PROVIDED DATA -
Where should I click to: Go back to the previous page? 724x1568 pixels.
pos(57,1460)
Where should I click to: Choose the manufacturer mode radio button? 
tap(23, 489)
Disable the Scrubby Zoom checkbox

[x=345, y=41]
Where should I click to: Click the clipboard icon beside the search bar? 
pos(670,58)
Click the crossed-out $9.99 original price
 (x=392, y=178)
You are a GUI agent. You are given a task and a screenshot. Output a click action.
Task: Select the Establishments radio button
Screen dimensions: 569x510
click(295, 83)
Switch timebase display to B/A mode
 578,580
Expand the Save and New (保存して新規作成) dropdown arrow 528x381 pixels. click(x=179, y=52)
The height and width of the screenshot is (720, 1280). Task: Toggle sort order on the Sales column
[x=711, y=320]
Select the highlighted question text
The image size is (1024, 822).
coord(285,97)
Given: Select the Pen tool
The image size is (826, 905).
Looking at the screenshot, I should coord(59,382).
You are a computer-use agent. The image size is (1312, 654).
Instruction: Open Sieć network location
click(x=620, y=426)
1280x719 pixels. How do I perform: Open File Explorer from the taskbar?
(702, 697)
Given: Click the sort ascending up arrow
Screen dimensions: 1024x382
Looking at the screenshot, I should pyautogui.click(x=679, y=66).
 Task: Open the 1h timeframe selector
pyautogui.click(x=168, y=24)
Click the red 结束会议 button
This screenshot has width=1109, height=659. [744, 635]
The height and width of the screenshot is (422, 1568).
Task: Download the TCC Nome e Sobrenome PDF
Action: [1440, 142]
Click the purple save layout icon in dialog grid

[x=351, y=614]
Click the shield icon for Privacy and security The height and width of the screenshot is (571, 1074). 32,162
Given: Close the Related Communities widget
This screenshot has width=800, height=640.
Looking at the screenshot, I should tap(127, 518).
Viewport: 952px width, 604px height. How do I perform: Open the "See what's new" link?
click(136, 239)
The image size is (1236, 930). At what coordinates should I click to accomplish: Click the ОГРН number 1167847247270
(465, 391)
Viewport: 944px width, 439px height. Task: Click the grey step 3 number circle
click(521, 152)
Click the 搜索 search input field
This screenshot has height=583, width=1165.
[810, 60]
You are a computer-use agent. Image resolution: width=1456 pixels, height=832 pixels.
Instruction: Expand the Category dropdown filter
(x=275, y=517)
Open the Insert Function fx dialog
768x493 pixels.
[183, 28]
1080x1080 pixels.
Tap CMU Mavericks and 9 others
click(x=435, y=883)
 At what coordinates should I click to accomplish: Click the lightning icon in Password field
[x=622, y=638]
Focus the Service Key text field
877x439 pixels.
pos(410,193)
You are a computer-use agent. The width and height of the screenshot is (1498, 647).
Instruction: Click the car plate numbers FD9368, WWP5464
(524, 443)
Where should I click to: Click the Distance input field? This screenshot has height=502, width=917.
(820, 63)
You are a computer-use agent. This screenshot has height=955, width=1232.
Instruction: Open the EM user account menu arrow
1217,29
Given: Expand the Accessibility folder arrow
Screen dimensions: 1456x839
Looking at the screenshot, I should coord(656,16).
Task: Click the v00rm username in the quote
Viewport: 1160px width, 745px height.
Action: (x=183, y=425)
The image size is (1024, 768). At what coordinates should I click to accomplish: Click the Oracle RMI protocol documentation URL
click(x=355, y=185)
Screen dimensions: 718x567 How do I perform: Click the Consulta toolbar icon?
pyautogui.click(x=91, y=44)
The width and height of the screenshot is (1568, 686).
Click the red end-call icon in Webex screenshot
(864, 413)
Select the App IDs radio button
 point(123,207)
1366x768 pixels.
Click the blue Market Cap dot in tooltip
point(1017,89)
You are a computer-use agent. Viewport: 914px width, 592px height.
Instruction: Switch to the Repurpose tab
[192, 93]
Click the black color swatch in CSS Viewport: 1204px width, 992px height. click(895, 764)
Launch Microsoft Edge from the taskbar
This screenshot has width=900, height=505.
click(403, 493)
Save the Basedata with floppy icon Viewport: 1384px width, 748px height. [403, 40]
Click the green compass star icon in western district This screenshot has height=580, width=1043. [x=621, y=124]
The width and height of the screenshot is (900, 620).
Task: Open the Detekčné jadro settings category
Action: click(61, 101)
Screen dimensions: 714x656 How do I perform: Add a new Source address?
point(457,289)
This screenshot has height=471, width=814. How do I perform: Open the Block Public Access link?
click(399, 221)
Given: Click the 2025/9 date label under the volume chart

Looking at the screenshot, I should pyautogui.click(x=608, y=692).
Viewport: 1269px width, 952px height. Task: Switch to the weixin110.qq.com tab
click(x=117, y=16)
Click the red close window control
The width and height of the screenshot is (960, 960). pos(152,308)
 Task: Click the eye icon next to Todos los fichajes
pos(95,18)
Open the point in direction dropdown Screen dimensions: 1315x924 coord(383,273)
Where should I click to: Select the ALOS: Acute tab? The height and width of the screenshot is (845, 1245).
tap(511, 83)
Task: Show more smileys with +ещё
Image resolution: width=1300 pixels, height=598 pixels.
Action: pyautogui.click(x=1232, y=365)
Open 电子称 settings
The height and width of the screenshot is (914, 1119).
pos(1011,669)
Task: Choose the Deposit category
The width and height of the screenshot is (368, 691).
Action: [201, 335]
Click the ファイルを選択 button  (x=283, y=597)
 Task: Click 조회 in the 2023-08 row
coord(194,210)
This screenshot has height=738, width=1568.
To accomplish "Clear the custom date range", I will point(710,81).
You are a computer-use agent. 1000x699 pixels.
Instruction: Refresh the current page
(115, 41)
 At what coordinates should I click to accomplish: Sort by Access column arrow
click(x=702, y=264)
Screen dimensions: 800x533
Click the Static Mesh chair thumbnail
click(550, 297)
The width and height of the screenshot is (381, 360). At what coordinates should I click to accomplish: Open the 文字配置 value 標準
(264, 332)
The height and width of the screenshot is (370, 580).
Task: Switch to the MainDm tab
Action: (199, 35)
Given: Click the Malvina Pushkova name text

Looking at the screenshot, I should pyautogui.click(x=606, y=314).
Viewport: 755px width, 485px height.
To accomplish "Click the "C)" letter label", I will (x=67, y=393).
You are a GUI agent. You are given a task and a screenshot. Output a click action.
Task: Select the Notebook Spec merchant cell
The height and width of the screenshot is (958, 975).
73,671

EXERCISE - If a line in the listing has "will" in it, report that line.

WORKED SOLUTION -
To accomplish "Clear the custom date range", I will point(710,81).
To accomplish "Click the "C)" letter label", I will (x=67, y=393).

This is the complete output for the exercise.